“Quero ir para casa. Mas não para o meu apartamento, quero ir para a minha casa de há treze anos, para a casa onde abraçava a minha mãe, dizendo que a deixaria orgulhosa, desculpando-me, explicando que me posso sair melhor da próxima vez […]”
Aos 30 anos, Millie já teve vários empregos, todos de curto prazo. Por mais que lhe agradem as pequenas mudanças de ambiente entre postos temporários – “os novos escritórios e colegas de trabalho proporcionam uma boa ilusão de variedade” –, anseia por um rendimento fixo e suficientemente alto para mudar de estilo de vida. Com mais dinheiro e estabilidade, crê que poderia tornar-se uma pessoa tranquila, confiante e independente, capaz de fazer amigos. Porém, a amálgama de cursos que frequentou não lhe serve de muito, e o seu comportamento real, marcado por um défice de higiene e limitações ao nível da interacção social, contribui para tornar tais metas difíceis de alcançar. É essa a premissa de “O Novo Eu” (Guerra & Paz, 2023), o segundo romance da norte-americana Halle Butler, publicado originalmente em 2019 e listado entre os melhores da década 2010-2019 pela revista Vox.
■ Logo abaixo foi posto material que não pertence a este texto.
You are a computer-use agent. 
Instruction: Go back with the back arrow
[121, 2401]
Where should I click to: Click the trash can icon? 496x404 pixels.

Ao contrário do que se poderia supor, Millie não vem de um meio desfavorecido – os pais possuem formação superior e vivem desafogadamente, tendo a mãe sido professora universitária antes de se reformar –, mas tomou uma série de más decisões. Conhecemo-la durante um estágio, numa loja de mobiliário onde há surpreendentemente poucas tarefas a executar, permitindo-lhe passar parte do tempo a elaborar listas mentais de tudo o que deveria mudar no seu quotidiano repetitivo, em que “cada manhã é apenas o início de mais um dia gasto e desperdiçado” e as noites tendem a ser passadas num apartamento ciclicamente imundo, a ver documentários sobre assassinatos, acompanhados por álcool e junk food. Todas as suas memórias “são como sal numa ferida”, incluindo a de uma relação amorosa significativa que terminou, e os raros momentos de convívio nunca lhe oferecem o conforto que procura. Por pior que pareça esta situação, com laivos de comédia negra, os retalhos cheios de mordacidade implacável que a narradora apresenta das vidas das suas colegas, cada uma com as suas frustrações, não mostram uma realidade muito mais animadora.
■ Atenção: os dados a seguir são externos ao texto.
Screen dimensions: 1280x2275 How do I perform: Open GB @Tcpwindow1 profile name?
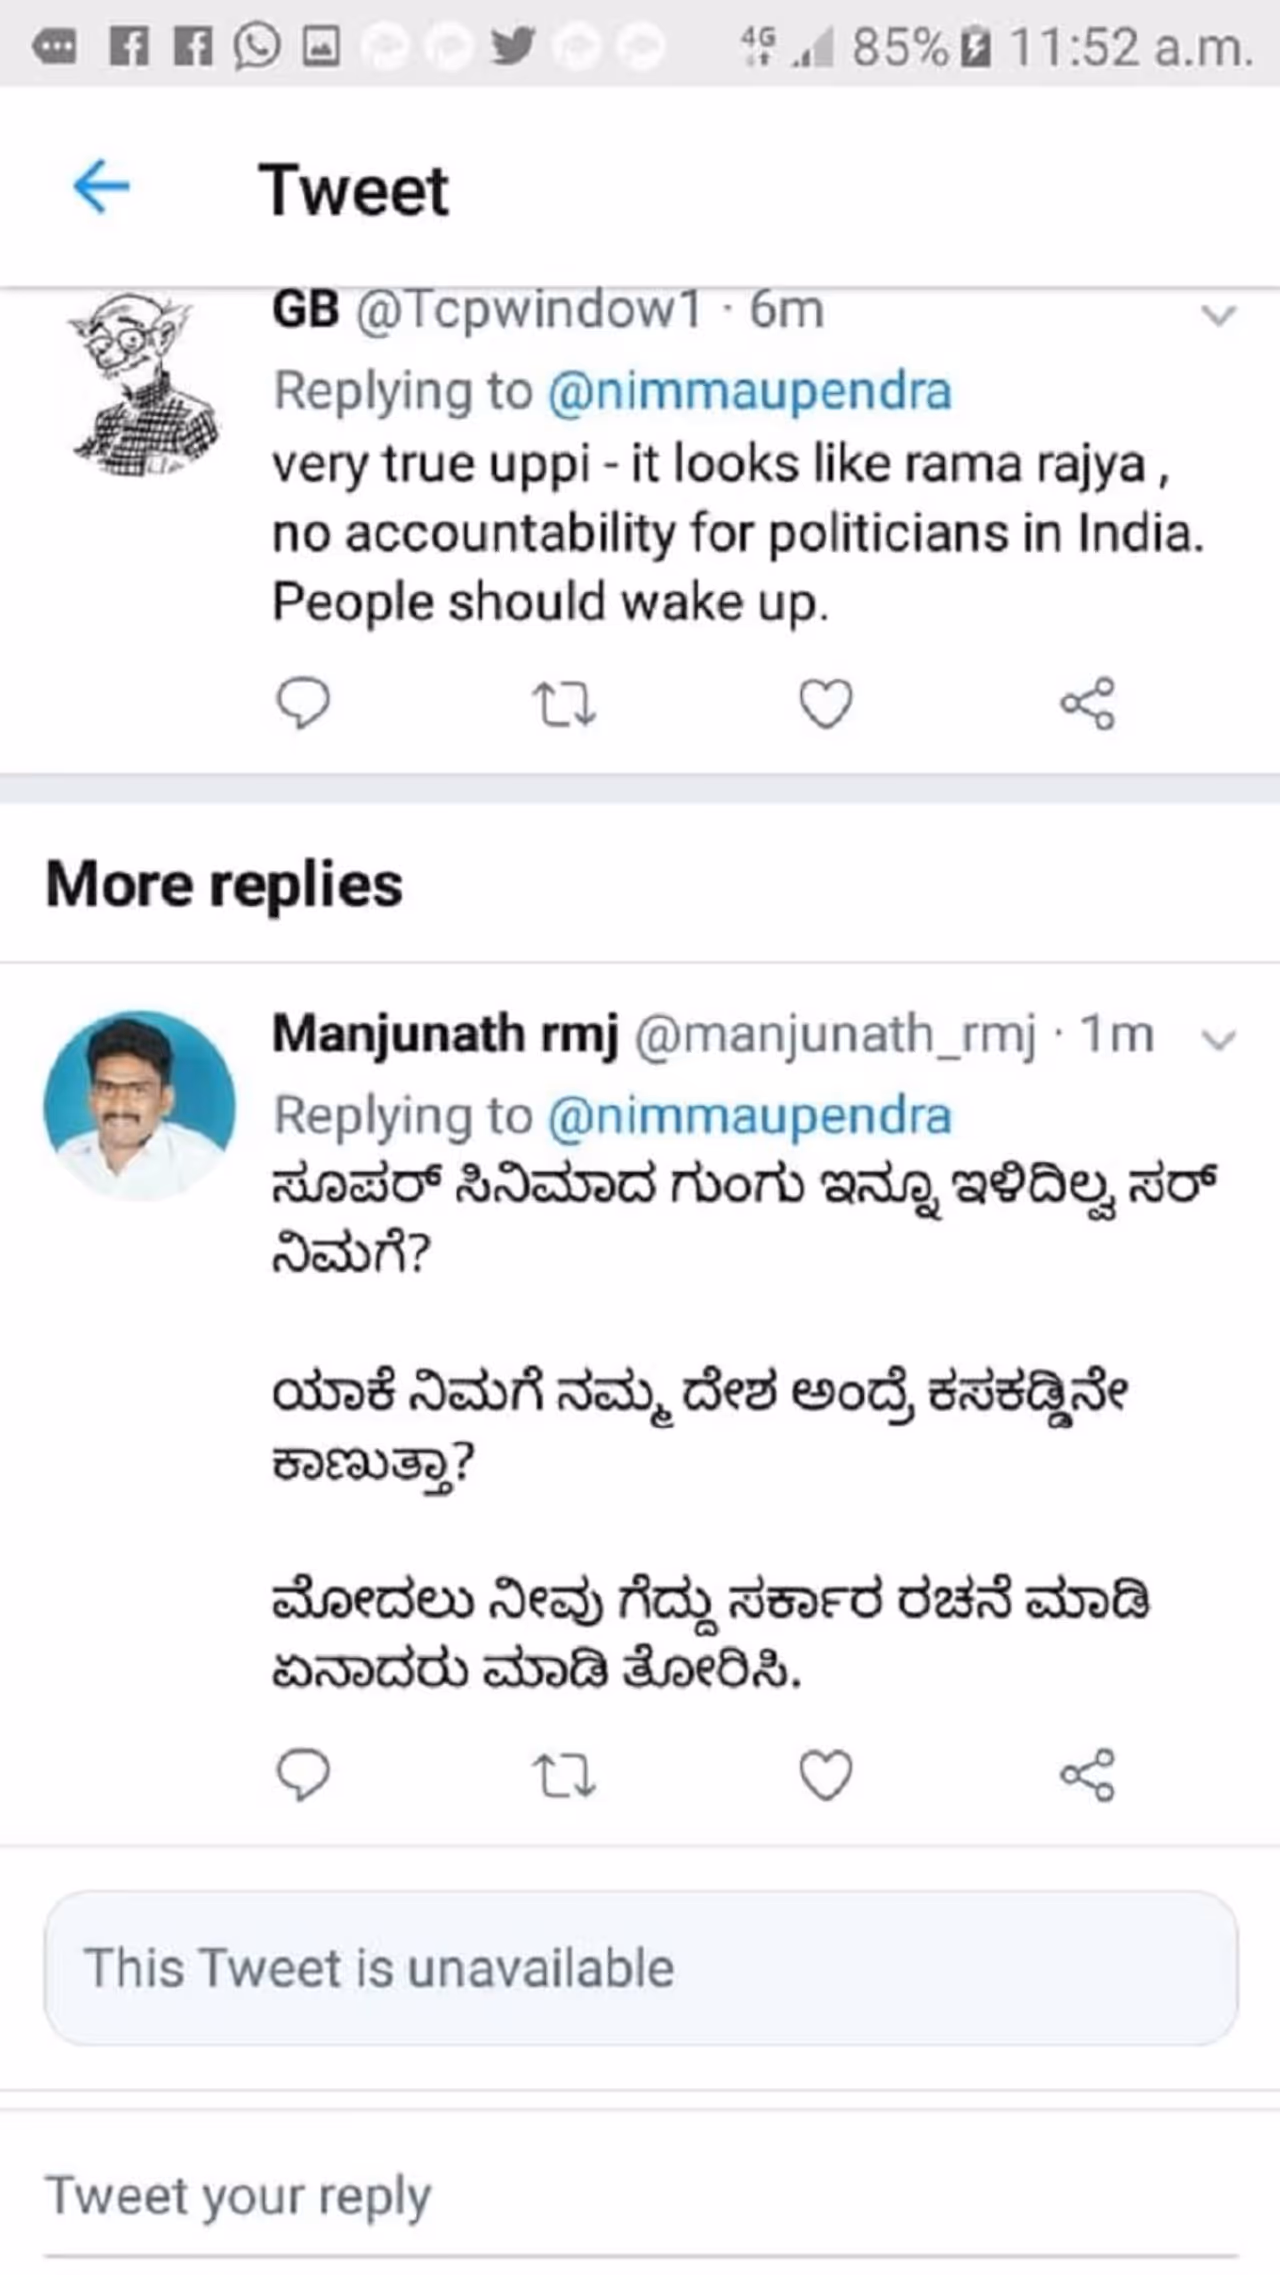click(306, 310)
Se nos cruzássemos com Millie, teríamos dificuldade em compreendê-la e tendência para evitá-la. No entanto, lendo os seus pensamentos, é impossível não sentirmos pena, ao ponto de fantasiarmos agarrá-la pelos ombros e abaná-la, enquanto gritamos “Não faças isso!”, sobretudo quando a referência da agência de emprego a uma “possibilidade de efectivação” a enche de optimismo, lançando-a numa espiral diferente de decisões erradas, sabendo nós que a supervisora já está à procura de uma substituta.
Millie é demasiado peculiar para representar uma geração afectada pela precariedade laboral – e o realismo sofre com a brusquidão do salto temporal do último capítulo –, mas os seus medos, a sensação de inadequação face ao mundo e a dificuldade em dar um rumo à vida é algo com que muitos certamente se identificarão.